Every day there is around 200 users, and it generates me some ramen profit.
Users report that my web app is sometimes slow.
I know that there are many plausible causes. But before I jump into the rabbit hole, I want to ask for your kind advice.
What is your mental framework to deal with such a problem?
FYI, my app:
- is built with NodeJS
- ran on a cloud server with 2 core CPU, 2G Ram, and 1M bandwidth
- is a CRUD app
I have learned about building apps from the web, mostly from Udemy and Youtube. Someone has told me to not worry about performance. `Make it work, then make it better`.
Now that I have learned how to make it work, how can I learn how to make it better? Do you have any links or materials to share?
Thanks a lot.
1. You can find that from basic logs - just logging the duration of each request should be enough - either at the app or the web server level. Figure out which endpoint takes more than expected time and in what situation (with specific parameters, specific user, etc.)

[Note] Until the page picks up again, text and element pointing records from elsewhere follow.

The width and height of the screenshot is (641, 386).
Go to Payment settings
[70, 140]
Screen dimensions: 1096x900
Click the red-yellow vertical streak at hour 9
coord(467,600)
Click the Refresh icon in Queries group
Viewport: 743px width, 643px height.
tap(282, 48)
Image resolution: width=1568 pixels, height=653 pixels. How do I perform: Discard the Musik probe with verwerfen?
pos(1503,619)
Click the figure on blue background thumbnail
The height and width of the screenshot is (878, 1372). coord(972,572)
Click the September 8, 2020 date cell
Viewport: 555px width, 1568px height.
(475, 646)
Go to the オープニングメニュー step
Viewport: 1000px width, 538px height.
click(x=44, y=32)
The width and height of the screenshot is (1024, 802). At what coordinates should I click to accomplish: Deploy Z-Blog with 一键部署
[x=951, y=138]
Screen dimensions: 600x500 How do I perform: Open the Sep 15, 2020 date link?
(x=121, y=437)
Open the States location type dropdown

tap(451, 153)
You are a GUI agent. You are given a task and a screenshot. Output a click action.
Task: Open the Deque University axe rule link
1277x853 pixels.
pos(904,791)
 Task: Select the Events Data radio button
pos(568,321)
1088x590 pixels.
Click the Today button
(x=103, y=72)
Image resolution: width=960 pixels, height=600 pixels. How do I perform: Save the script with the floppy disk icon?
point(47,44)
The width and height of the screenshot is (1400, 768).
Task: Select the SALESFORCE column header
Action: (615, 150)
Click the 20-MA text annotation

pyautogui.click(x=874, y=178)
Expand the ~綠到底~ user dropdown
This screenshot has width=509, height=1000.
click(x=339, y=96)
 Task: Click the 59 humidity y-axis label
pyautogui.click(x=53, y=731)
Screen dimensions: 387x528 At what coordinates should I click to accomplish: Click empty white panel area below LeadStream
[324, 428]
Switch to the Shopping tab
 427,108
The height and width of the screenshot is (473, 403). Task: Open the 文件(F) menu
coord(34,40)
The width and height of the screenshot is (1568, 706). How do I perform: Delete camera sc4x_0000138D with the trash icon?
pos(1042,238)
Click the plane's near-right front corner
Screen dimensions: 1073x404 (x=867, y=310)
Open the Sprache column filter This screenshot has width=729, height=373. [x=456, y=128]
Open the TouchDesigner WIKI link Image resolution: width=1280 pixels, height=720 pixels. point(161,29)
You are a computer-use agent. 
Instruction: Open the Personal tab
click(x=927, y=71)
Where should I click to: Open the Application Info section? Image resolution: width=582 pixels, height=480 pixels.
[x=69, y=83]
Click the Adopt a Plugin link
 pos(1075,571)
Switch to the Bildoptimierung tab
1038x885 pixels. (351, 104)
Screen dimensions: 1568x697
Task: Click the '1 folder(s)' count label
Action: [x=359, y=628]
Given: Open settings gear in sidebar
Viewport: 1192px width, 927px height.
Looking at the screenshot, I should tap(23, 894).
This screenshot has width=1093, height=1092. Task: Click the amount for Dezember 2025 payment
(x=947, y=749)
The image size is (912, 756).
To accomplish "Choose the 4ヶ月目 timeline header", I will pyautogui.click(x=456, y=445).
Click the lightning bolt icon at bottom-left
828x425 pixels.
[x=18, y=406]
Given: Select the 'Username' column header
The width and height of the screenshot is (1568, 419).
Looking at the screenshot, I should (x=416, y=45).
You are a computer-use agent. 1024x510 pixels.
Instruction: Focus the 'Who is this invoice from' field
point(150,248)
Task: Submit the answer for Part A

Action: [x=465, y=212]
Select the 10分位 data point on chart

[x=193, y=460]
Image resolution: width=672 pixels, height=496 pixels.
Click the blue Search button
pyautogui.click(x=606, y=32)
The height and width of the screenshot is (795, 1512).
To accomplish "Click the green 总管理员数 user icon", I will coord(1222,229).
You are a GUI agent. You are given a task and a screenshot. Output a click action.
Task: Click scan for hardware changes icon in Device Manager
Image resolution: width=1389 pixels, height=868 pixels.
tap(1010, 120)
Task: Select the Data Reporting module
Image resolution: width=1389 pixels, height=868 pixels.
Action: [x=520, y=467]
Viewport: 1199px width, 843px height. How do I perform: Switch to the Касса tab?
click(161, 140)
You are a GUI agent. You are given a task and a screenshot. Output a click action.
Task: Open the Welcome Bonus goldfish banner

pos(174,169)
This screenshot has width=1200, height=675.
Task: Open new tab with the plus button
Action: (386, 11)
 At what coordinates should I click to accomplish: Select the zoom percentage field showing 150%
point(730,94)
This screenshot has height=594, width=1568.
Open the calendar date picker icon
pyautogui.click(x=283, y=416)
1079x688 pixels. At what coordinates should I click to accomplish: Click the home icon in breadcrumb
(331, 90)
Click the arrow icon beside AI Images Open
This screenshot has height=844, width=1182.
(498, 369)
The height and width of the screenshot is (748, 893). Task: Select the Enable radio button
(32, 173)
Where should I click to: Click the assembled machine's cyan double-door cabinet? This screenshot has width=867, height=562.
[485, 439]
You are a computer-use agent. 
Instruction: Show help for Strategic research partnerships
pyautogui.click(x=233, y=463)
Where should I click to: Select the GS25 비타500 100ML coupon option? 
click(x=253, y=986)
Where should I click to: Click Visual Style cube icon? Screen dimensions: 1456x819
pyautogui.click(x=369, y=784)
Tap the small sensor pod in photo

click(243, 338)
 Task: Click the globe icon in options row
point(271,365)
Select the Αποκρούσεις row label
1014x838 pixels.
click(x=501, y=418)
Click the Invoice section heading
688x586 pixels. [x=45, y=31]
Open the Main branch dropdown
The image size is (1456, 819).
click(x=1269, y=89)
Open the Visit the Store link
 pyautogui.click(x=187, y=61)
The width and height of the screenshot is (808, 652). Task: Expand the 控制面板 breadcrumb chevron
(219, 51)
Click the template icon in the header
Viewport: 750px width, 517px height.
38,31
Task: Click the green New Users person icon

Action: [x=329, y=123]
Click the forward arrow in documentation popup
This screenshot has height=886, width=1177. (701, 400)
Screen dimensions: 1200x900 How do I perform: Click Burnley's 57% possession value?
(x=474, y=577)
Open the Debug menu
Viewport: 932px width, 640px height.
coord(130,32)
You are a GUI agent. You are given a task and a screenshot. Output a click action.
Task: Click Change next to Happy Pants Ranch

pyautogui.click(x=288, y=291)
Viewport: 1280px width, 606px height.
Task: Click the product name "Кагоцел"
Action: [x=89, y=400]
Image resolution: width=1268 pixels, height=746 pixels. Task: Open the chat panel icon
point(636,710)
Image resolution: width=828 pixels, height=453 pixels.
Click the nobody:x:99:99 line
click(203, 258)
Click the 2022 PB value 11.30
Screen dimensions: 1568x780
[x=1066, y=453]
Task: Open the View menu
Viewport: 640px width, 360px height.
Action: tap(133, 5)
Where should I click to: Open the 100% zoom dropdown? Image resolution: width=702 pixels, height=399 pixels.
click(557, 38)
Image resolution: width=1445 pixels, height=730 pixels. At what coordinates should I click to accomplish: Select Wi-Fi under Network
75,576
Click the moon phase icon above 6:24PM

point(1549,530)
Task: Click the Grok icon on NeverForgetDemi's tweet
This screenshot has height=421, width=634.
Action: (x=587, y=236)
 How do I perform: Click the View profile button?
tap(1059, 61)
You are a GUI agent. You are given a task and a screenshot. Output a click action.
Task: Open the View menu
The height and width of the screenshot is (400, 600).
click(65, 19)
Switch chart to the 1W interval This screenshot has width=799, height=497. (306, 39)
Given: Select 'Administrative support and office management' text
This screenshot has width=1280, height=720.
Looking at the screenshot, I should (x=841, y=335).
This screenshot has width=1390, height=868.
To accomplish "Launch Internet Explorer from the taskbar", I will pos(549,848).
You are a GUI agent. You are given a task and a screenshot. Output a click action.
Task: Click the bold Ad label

2. You should be able to use some tracing library or APM to figure out what's slow. It could be a call to the database, processing some data, or something else. If it seems obvious what the suspect is, you can also take the timing with a trivial `start=current_time(); the_suspect_thing(); log(current_time()-start);` For APM, datadog has a free trial: https://www.datadoghq.com/product/apm/ but there are other options too.
3. Figure out how you can improve that. For database, often indexes help. For data processing, you can try to do less of it. (filter before processing, cache results, etc.) Whatever is slow, you may need to research more in a specific area. No resource will cover everything, but asking on Stackoverflow is not a bad place to start.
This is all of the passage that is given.